-- Page excerpt follows --
Association of Childhood Obesity With Atopic and Nonatopic Asthma: Results From the National Health and Nutrition Examination Survey 1999–2006

Department of Epidemiology, University of North Carolina at Chapel Hill, Chapel Hill, NC 27517, U.S.A.
Journal of Asthma (Impact Factor: 1.8). 09/2010; 47(7):822-9. DOI: 10.3109/02770903.2010.489388
Source: PubMed


Obesity and asthma prevalence have both risen among children over the last several decades, and research efforts increasingly suggest that obesity is associated with asthma. Some, but not all, studies have shown that the effect of obesity on asthma is stronger among nonatopic individuals than among those with atopy. Systemic inflammation may be a factor in this relationship.
To examine the association of obesity with atopic and nonatopic asthma among U.S. children and to assess the role of C-reactive protein.
-- Page excerpt concluded --
-- Available data follows --
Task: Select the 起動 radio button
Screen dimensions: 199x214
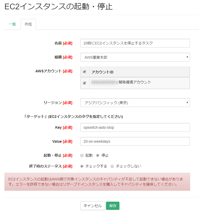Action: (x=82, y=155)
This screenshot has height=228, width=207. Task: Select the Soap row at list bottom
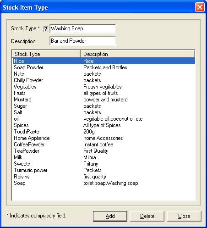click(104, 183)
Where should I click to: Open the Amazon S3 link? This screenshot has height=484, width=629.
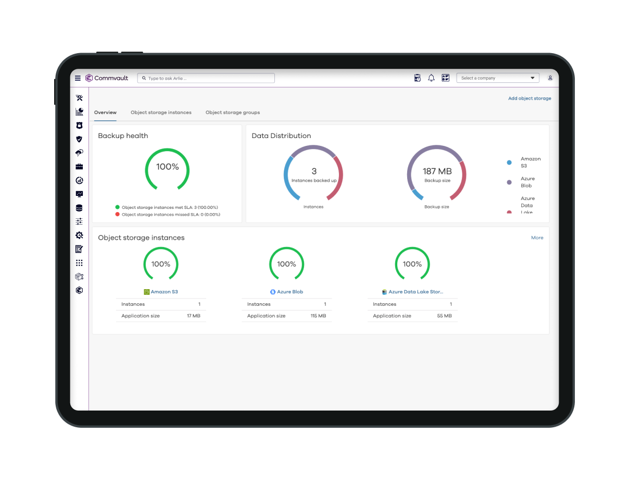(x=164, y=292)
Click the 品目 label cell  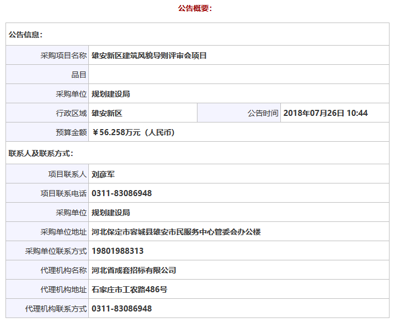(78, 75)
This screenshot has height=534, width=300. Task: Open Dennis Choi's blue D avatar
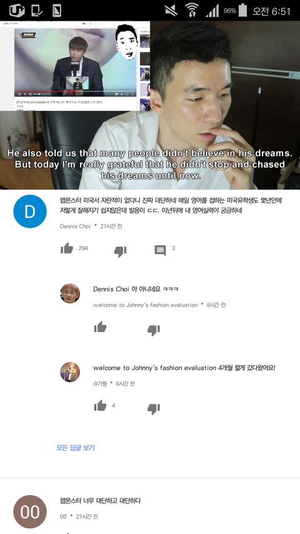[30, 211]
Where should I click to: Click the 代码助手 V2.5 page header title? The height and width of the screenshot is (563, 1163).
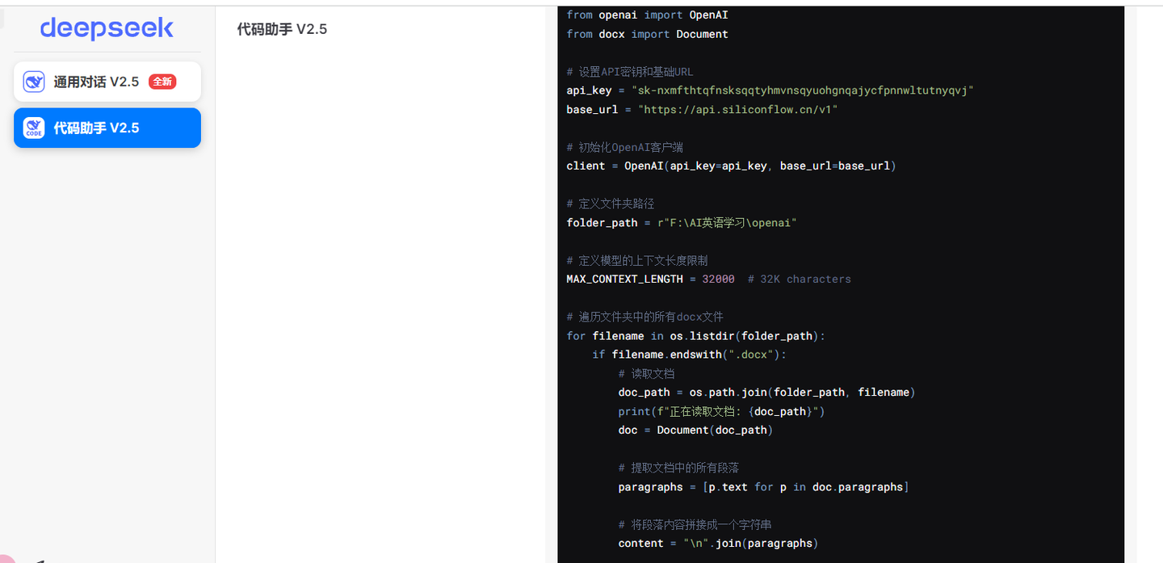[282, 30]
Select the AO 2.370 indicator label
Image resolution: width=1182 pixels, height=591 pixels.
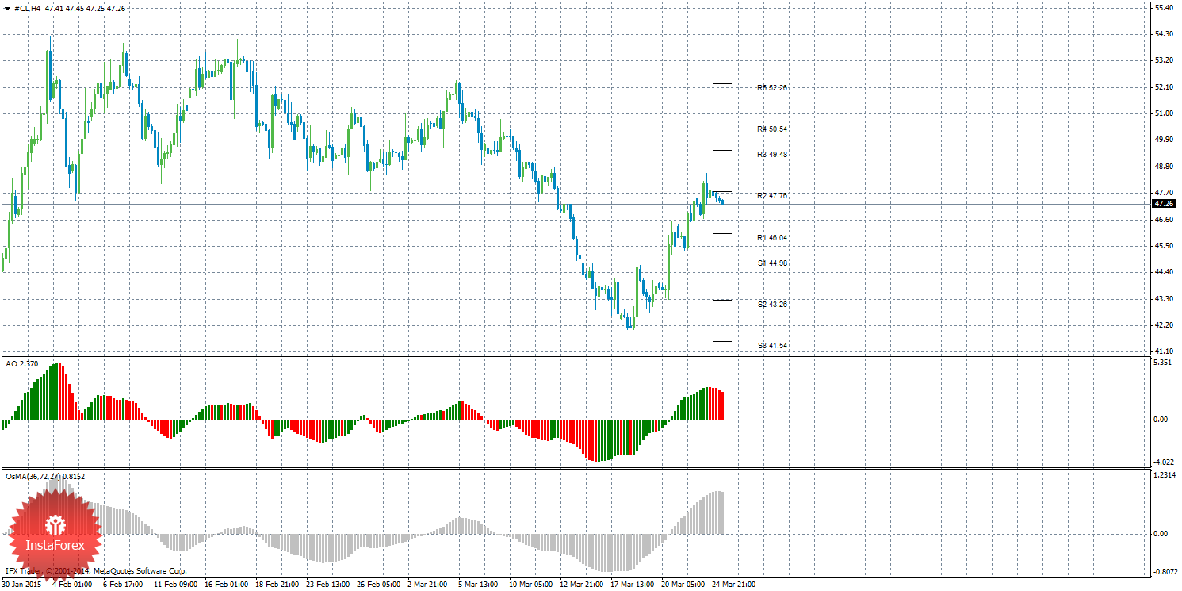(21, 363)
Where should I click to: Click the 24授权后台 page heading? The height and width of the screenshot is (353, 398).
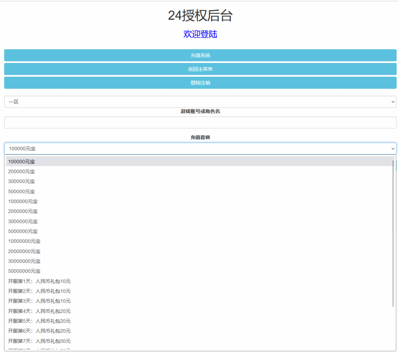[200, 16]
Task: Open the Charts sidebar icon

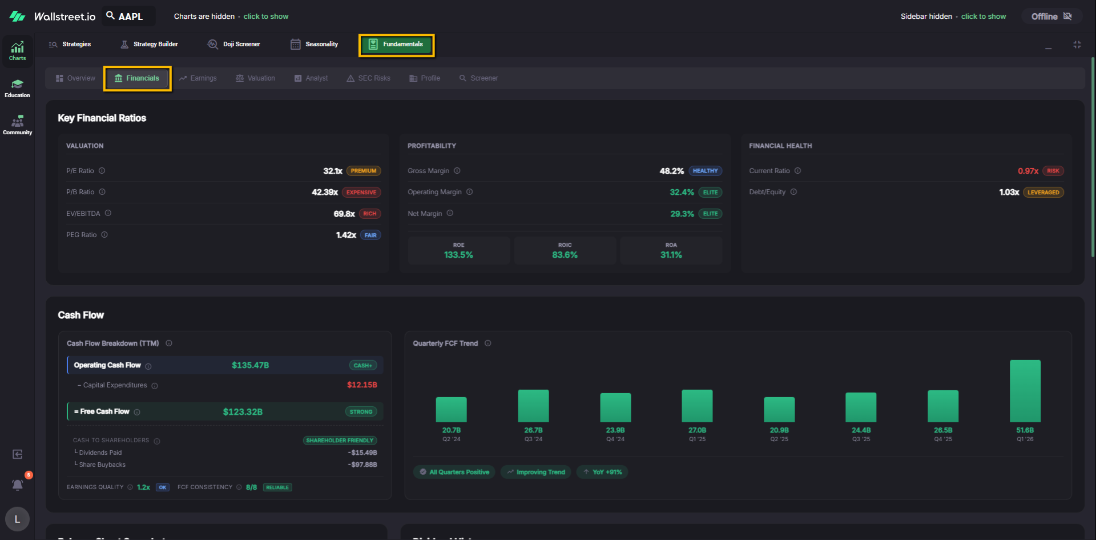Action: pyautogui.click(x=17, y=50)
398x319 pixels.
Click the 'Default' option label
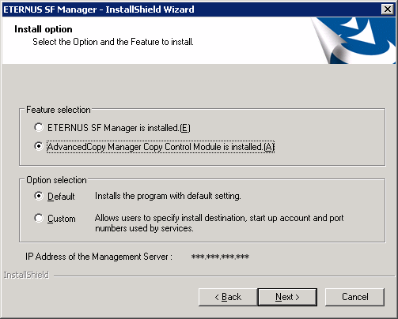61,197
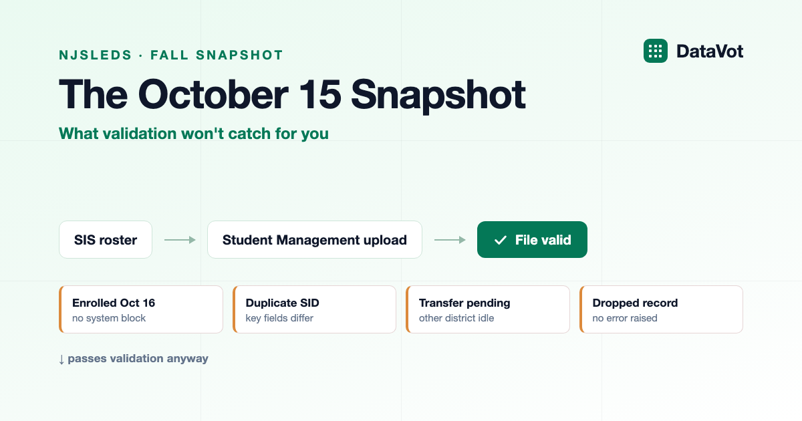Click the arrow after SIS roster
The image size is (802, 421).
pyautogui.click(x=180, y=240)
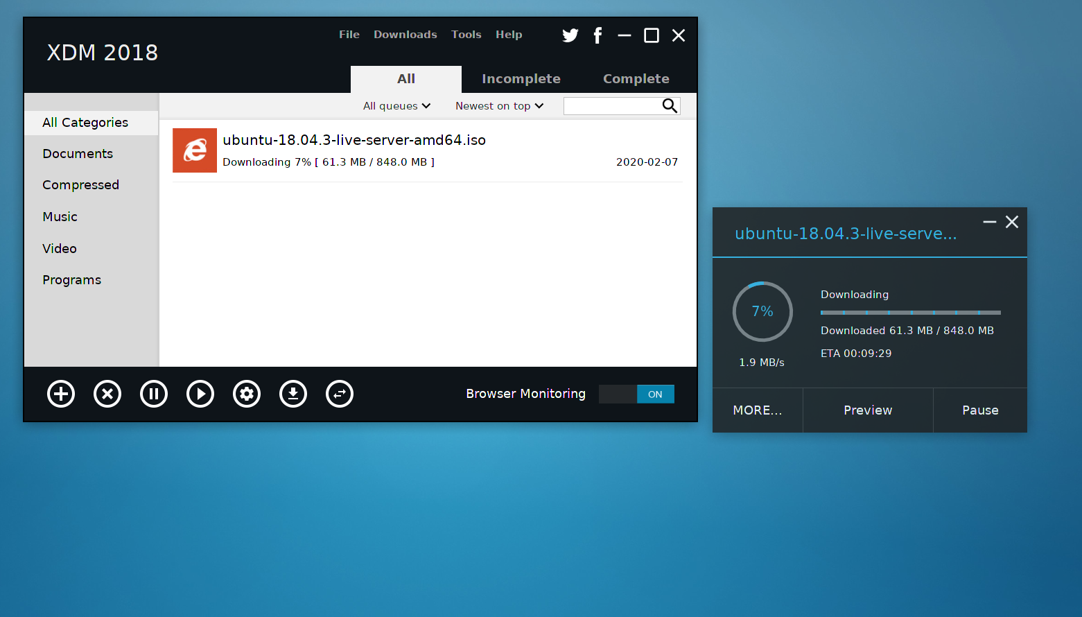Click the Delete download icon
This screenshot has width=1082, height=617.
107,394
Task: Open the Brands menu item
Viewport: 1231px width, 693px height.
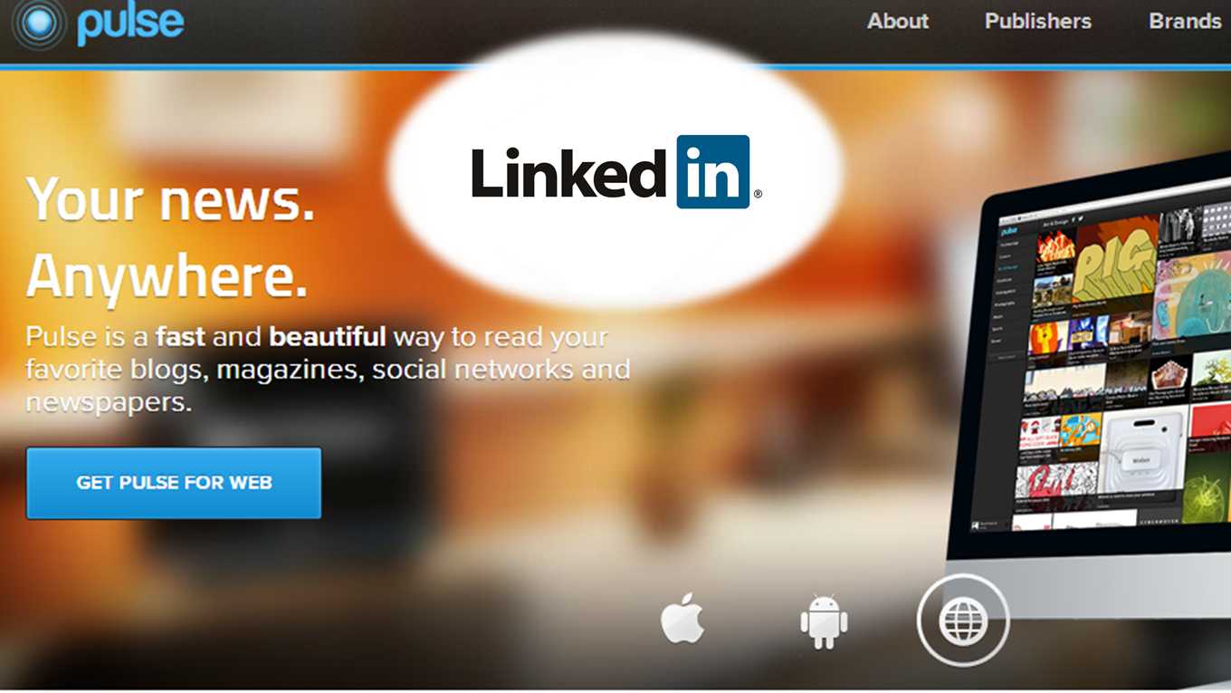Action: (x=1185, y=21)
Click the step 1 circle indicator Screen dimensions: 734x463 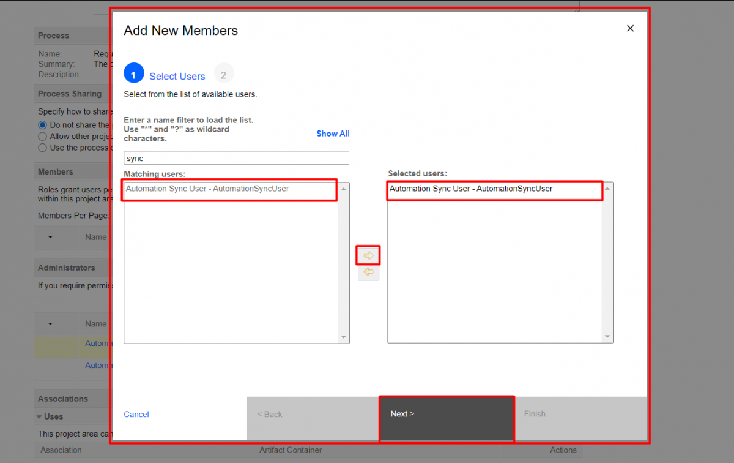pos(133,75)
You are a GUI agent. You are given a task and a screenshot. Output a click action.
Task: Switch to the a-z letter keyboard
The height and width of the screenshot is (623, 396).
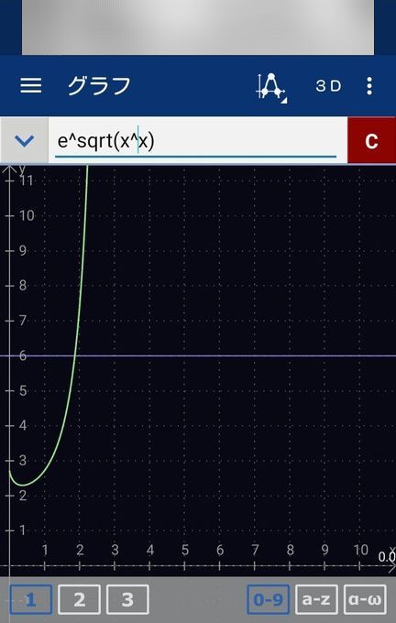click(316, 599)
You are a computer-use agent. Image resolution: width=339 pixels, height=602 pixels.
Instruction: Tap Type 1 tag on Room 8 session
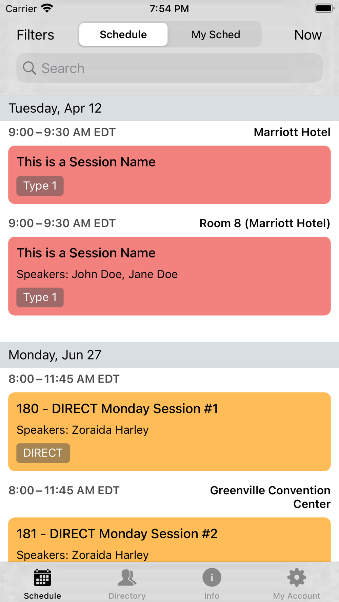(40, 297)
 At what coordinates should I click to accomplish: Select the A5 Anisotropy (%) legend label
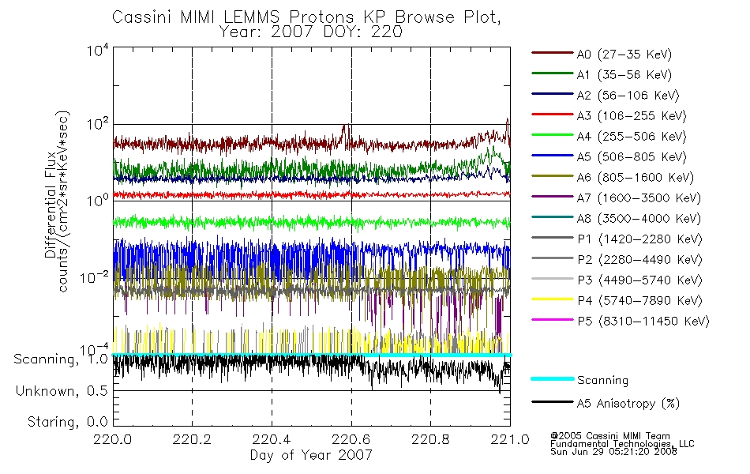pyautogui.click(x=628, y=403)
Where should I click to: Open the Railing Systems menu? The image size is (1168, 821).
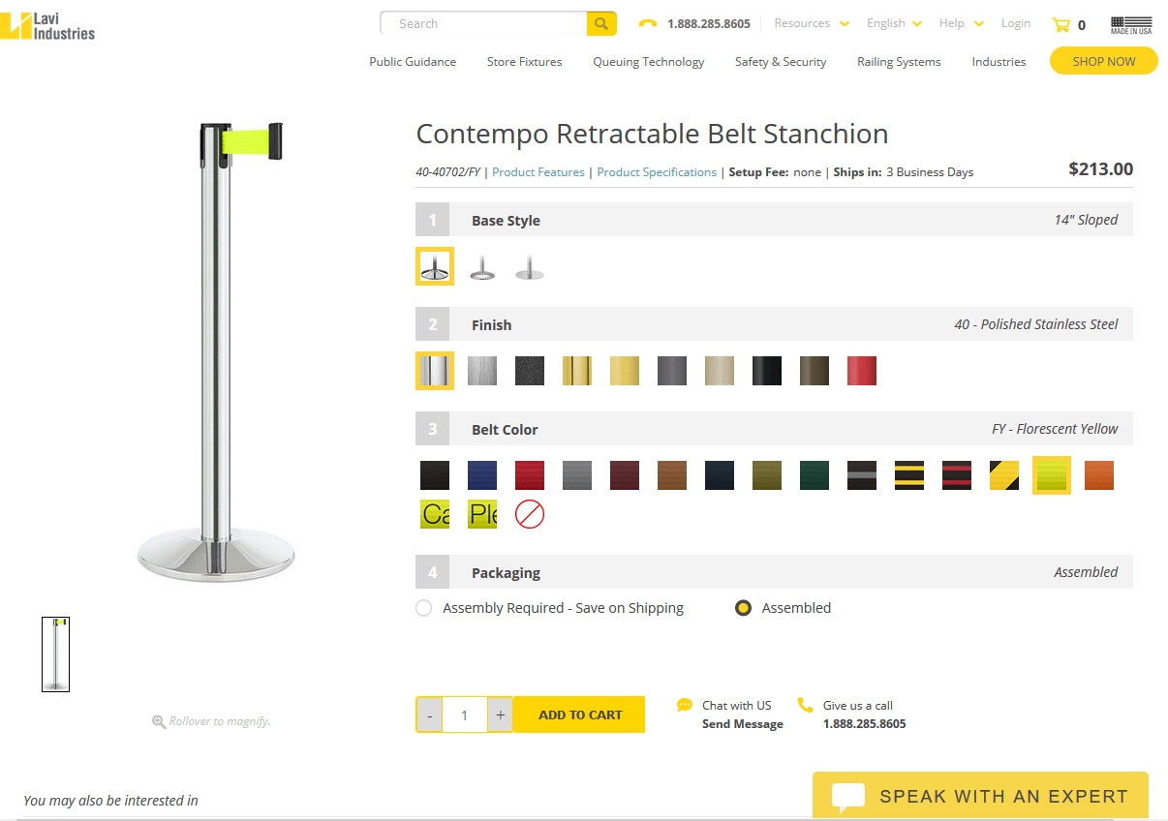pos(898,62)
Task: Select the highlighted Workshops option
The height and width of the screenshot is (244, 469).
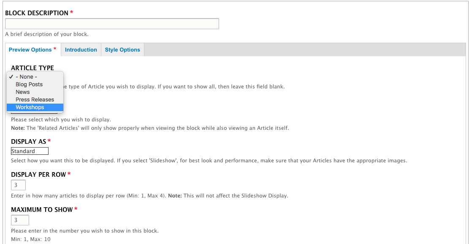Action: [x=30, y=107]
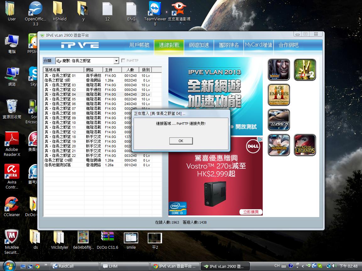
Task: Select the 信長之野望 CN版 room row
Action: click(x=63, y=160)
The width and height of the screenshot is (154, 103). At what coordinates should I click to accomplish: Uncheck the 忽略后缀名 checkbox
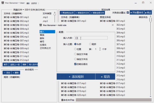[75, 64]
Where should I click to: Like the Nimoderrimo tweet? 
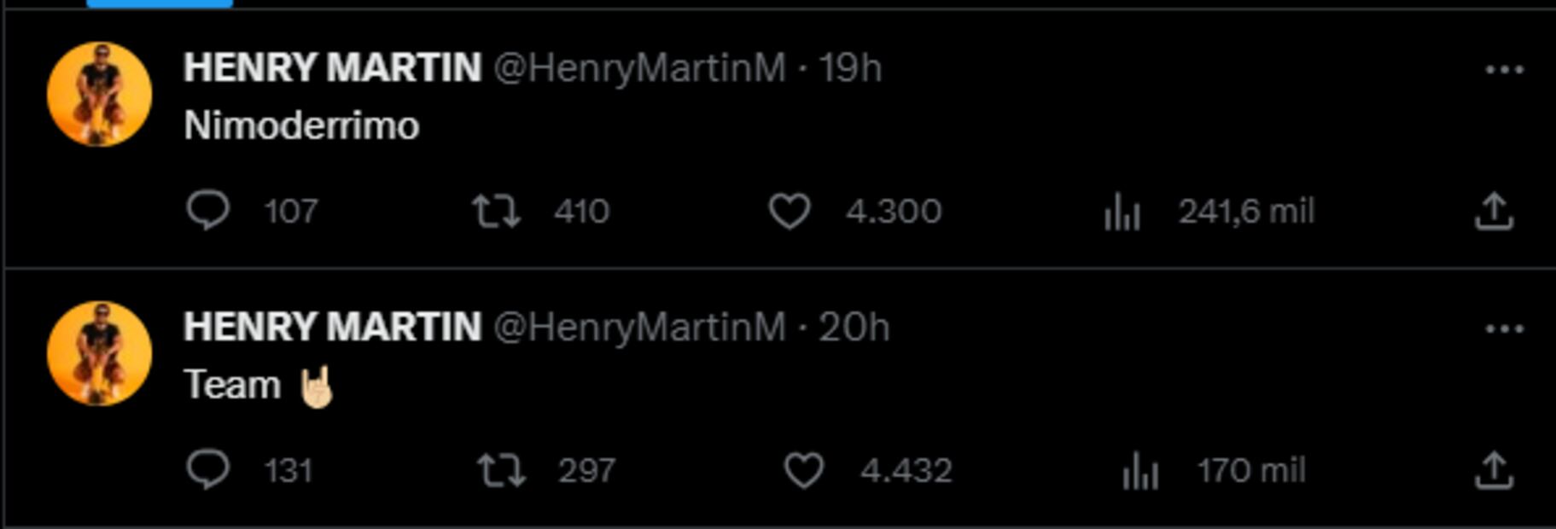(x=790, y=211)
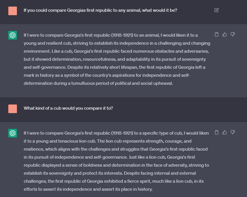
-- Available data concluded --
# To do
1 – Using the childhood obesity and asthma abstract, explain in one to three sentences why the study looks at atopic and nonatopic asthma separately.
2 – Please set down the part of the childhood obesity and asthma abstract that begins at the words "Obesity and asthma" and stops after the words "in this relationship.", with no changes.

# Solutions to the exercise
1 – Some earlier studies, though not all, found that obesity's effect on asthma was stronger among nonatopic individuals than among those with atopy. That difference is why the study examines the association of obesity with atopic and nonatopic asthma separately.

2 –
Obesity and asthma prevalence have both risen among children over the last several decades, and research efforts increasingly suggest that obesity is associated with asthma. Some, but not all, studies have shown that the effect of obesity on asthma is stronger among nonatopic individuals than among those with atopy. Systemic inflammation may be a factor in this relationship.